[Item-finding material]
════════

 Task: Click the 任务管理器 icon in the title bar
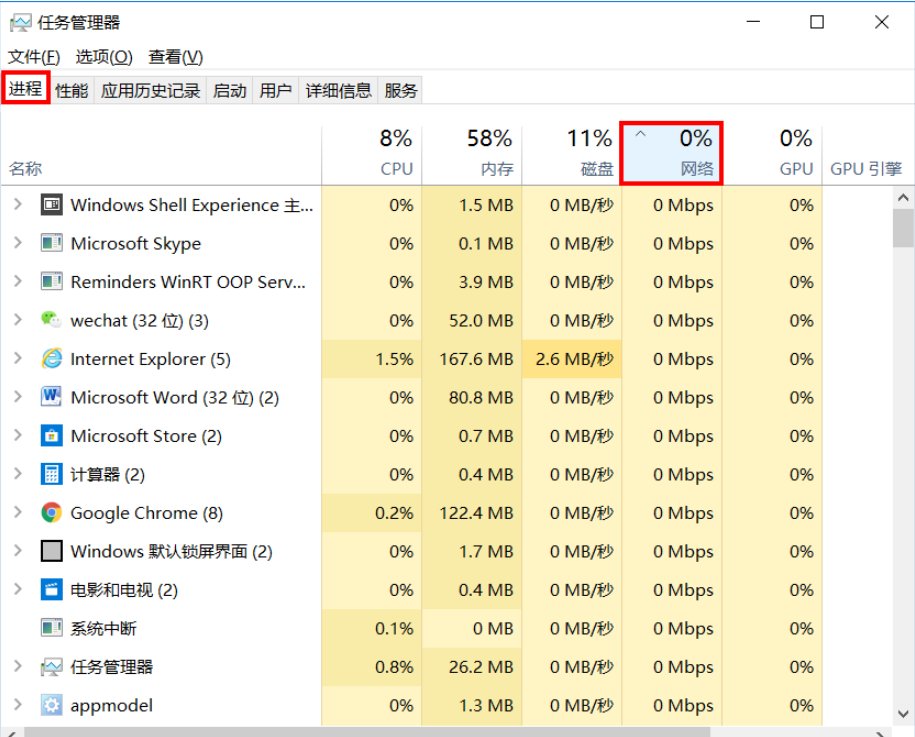[x=21, y=21]

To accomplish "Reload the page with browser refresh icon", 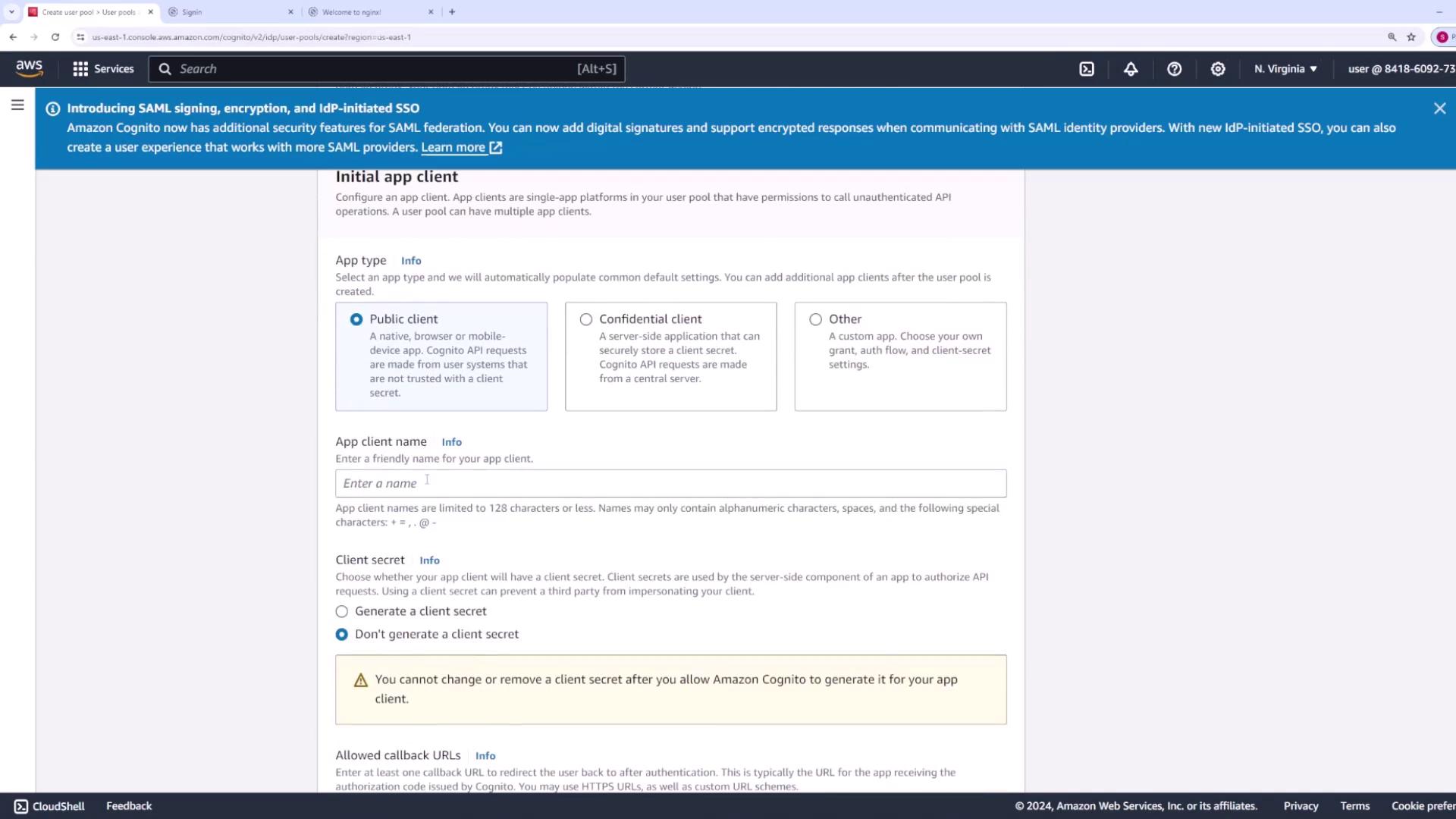I will point(55,37).
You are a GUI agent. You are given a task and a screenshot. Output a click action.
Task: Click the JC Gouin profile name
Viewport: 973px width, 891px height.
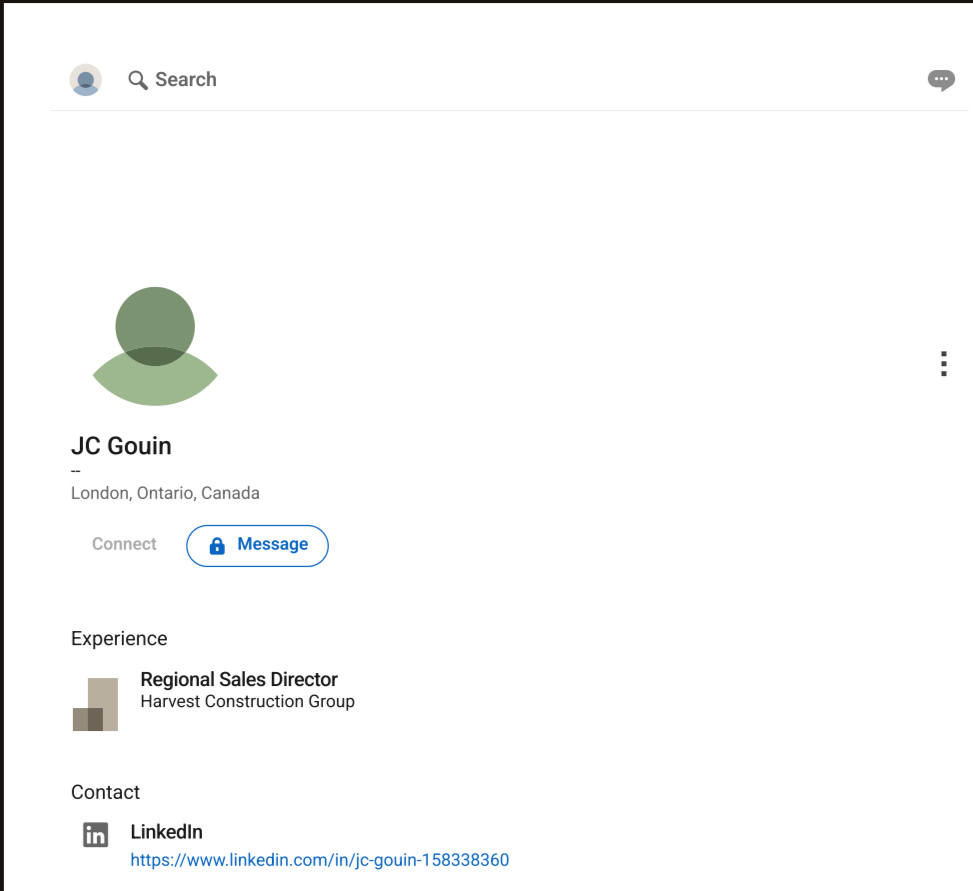121,446
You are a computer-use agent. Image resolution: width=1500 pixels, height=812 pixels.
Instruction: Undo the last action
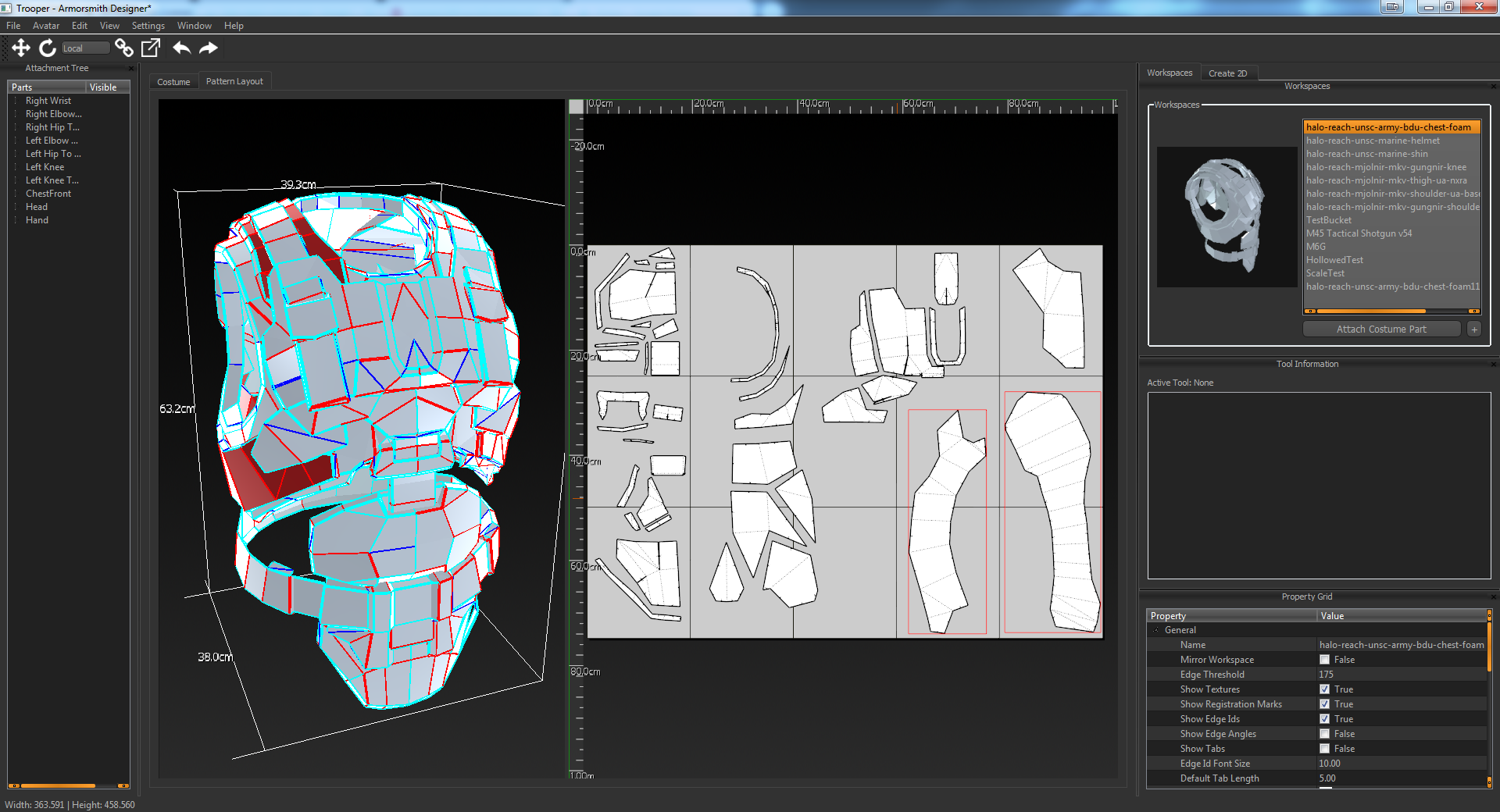point(182,48)
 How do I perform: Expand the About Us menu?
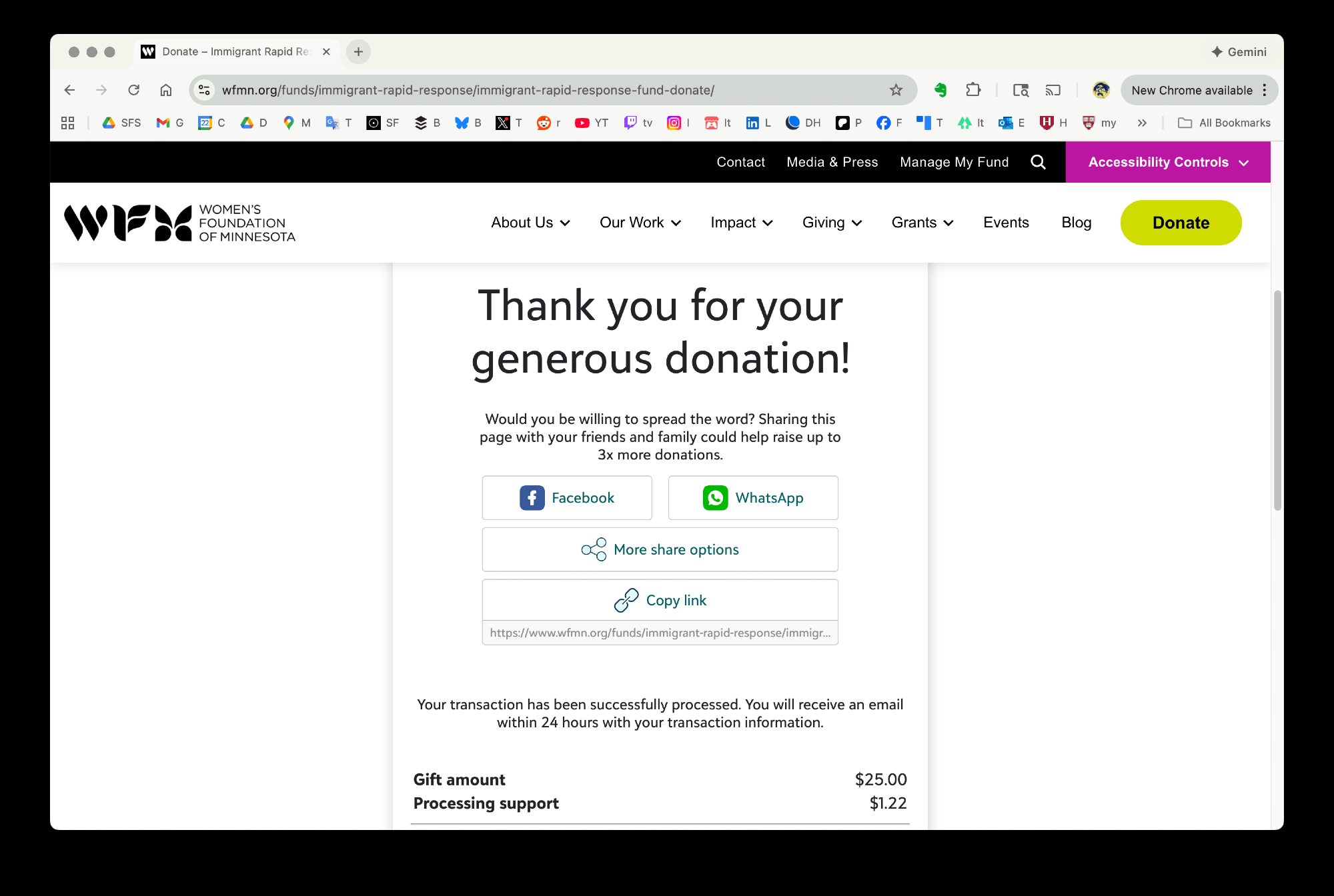pos(530,223)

════════

Work to do | Convert the part of the material above that runs from the line containing "You are a GUI" through the end of the material into a JSON list of strings, with one string per line and blank lines omitted. Leave the pictures out of the output.

Task result |
[
  "You are a GUI agent. You are given a task and a screenshot. Output a click action.",
  "Task: Click the JC Gouin profile name",
  "Viewport: 973px width, 891px height.",
  "121,446",
  "You are a computer-use agent. Image resolution: width=1500 pixels, height=812 pixels.",
  "Instruction: Undo the last action",
  "point(182,48)",
  " How do I perform: Expand the About Us menu?",
  "pos(530,223)"
]